The EPA says the new MATS rule could save $670 million starting in 2028 through 2037. In the final rule, the agency acknowledged that it did not quantify the human health effects resulting from changes in emissions of small particulate matter called PM2.5, nitrogen oxides, or NOx, and volatile organic compounds, or VOCs. The Biden EPA had estimated its strengthened rules would yield $300 million in health benefits and an additional $130 million in climate benefits.
The policy change comes days after the agency scrapped a scientific determination that climate change poses a threat to human health, and with it, greenhouse-gas standards for vehicles.
Since the MATS rule first took effect under President Barack Obama, every subsequent administration has attempted to change it. The EPA during Trump’s first term tried watering it down, and then the Biden administration undid those changes and further strengthened the rule.

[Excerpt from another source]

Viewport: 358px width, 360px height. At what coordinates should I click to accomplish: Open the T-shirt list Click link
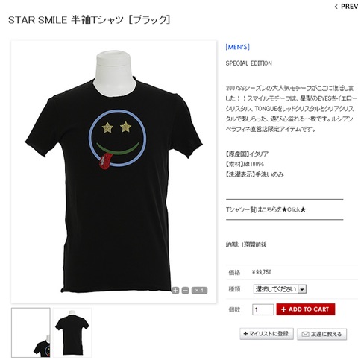[x=266, y=209]
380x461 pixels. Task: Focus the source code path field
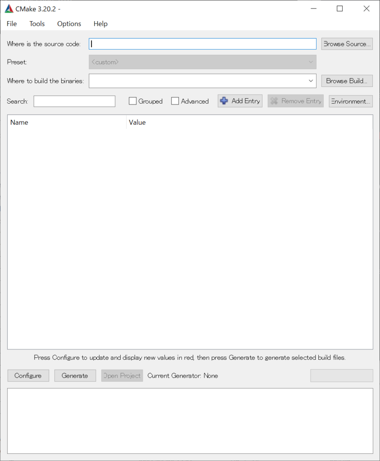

Biden EPA officials found that the vast majority of coal plants were not just meeting but exceeding federal standards for toxic soot, said Walke. Because most plants were well below the threshold, the agency decided to lower it, a push that would force a small number of facilities to make new pollution control upgrades to meet the standards, he said.
Similarly, the EPA found power plants that had already adopted continuous monitoring for soot had lower pollution, and required it for all plants going forward.
“If there’s technology that people can use to achieve a certain level of reductions, then that’s what we should expect from everybody, and that’s what people who live all around the country should expect,” said Janet McCabe, who served as EPA deputy administrator under Biden.
With the stricter MATS rules rolled back, she said, a person may be exposed to more pollution than they otherwise would have “because the company they live next to has chosen not to install available cost-effective technology.”